:: TASK OBJECTIVE ::
Nothing outside the range is wanted. Repeat exactly the lines below from the one with "Close the 基本配置" through the one with "Task: Click the Channel dropdown caret arrow".

:: Saved entries ::
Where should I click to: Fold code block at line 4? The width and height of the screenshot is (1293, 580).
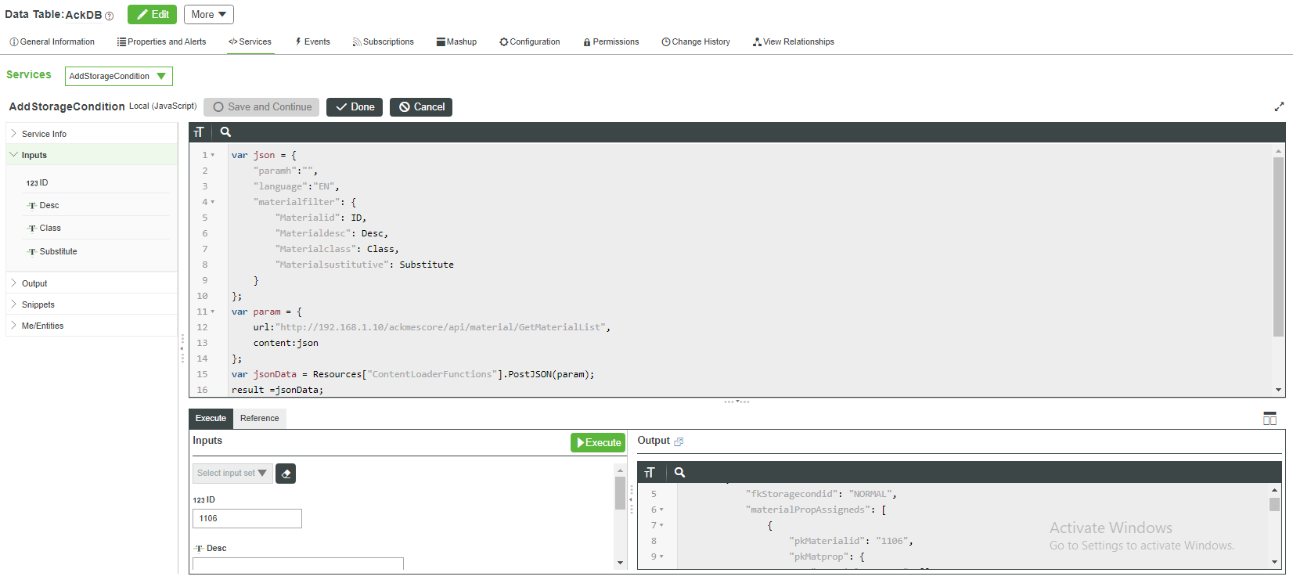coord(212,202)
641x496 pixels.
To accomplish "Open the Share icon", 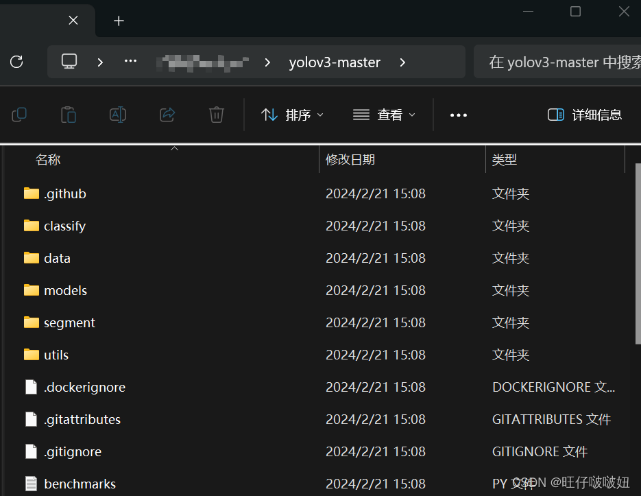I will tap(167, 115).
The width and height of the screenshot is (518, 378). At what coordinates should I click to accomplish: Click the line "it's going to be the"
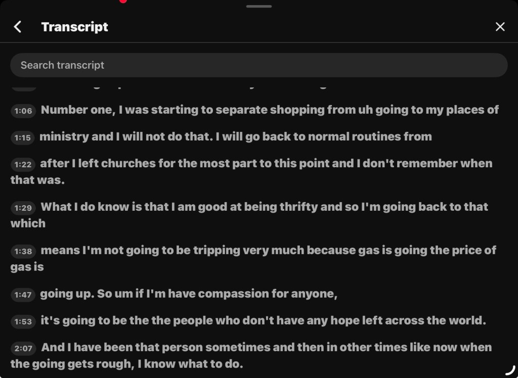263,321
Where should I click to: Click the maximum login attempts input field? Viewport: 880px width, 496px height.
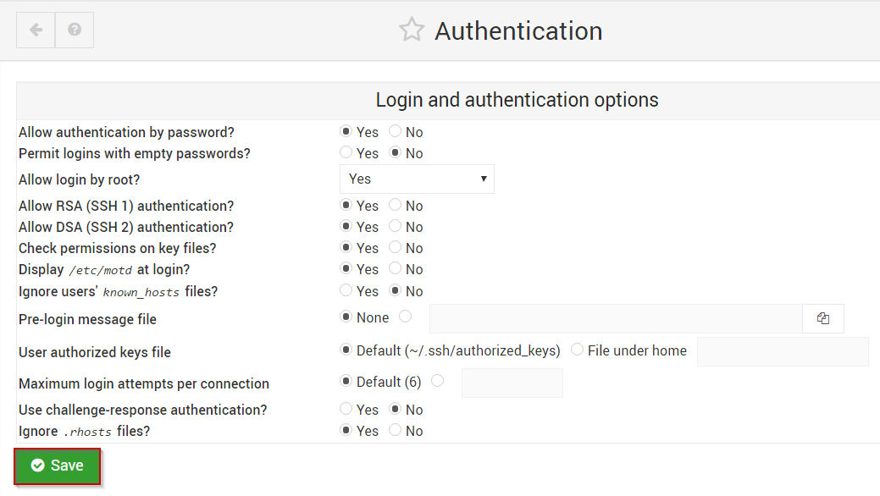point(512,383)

---

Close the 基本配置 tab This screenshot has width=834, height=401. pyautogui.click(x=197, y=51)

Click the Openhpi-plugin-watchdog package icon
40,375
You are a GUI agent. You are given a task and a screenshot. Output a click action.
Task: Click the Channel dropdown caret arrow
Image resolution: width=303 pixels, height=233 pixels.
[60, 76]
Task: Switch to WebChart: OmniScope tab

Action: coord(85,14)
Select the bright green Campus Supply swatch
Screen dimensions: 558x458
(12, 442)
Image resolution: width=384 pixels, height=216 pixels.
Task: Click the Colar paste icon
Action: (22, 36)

---

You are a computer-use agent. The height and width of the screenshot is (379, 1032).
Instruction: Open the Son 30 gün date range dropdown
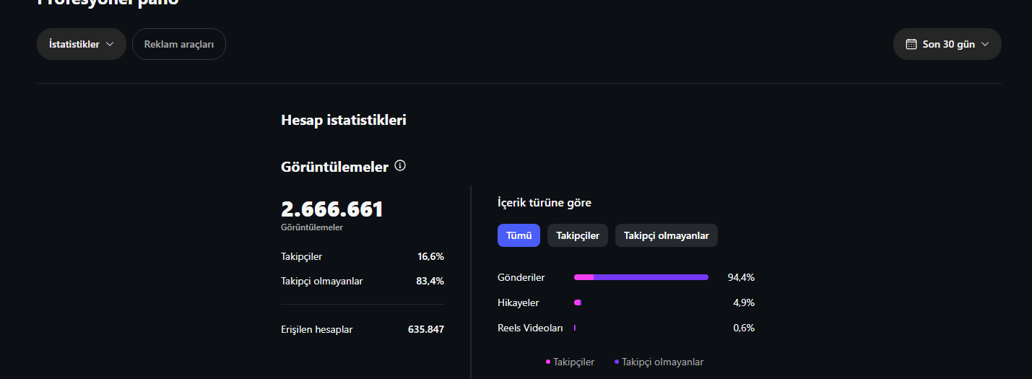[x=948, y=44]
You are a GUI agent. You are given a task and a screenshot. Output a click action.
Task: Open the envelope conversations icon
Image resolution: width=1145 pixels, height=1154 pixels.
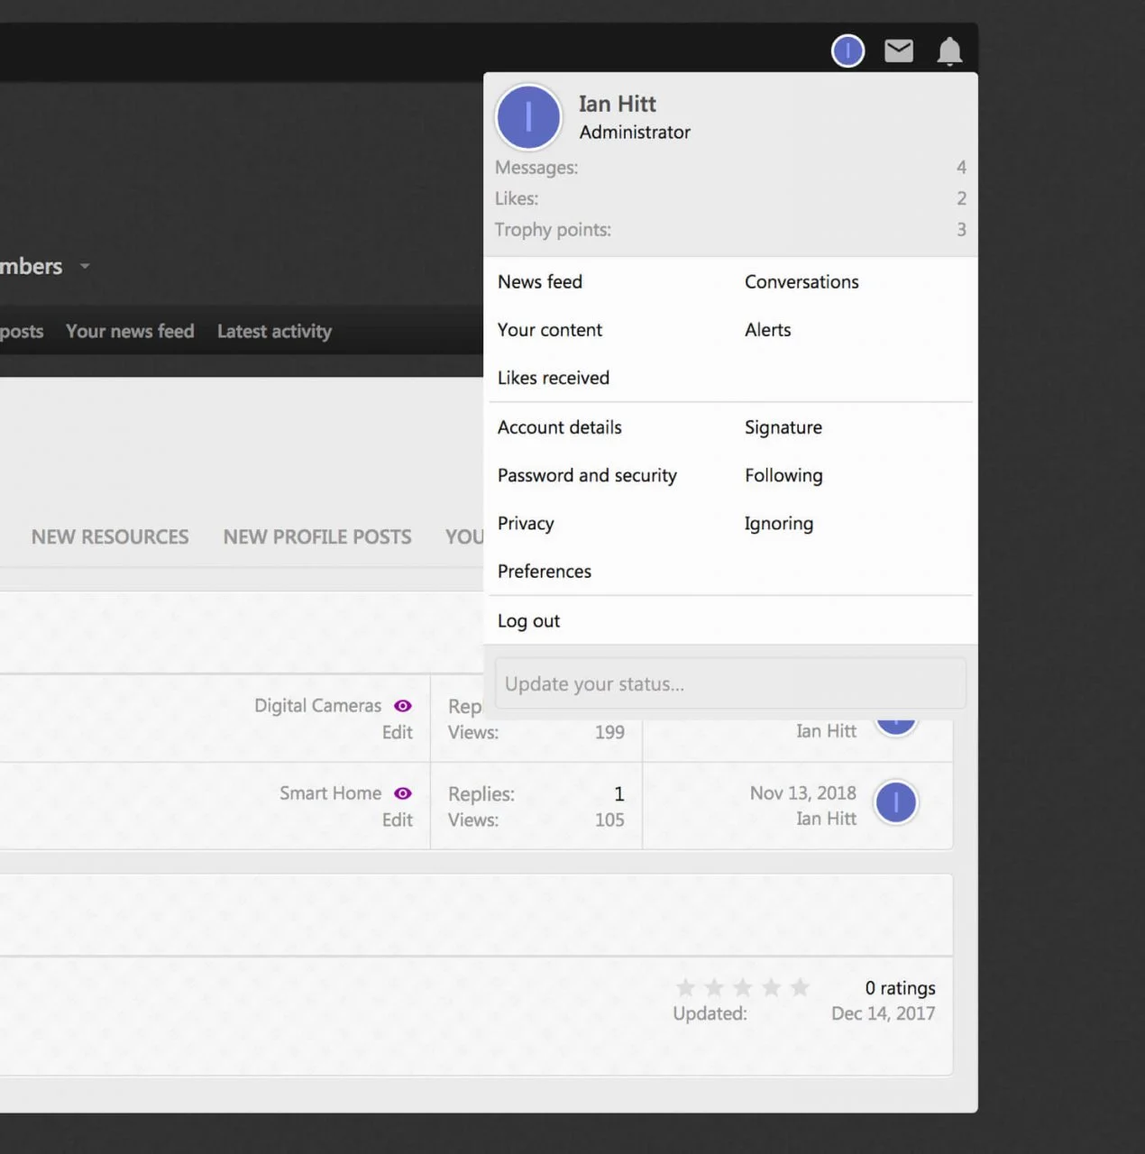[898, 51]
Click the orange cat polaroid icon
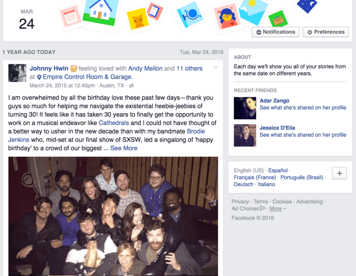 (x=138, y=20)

:: TASK RESPONSE ::
Close the 基本配置 tab This screenshot has width=834, height=401. pyautogui.click(x=197, y=51)

Click the Openhpi-plugin-watchdog package icon
40,375
You are a GUI agent. You are given a task and a screenshot. Output a click action.
Task: Click the Channel dropdown caret arrow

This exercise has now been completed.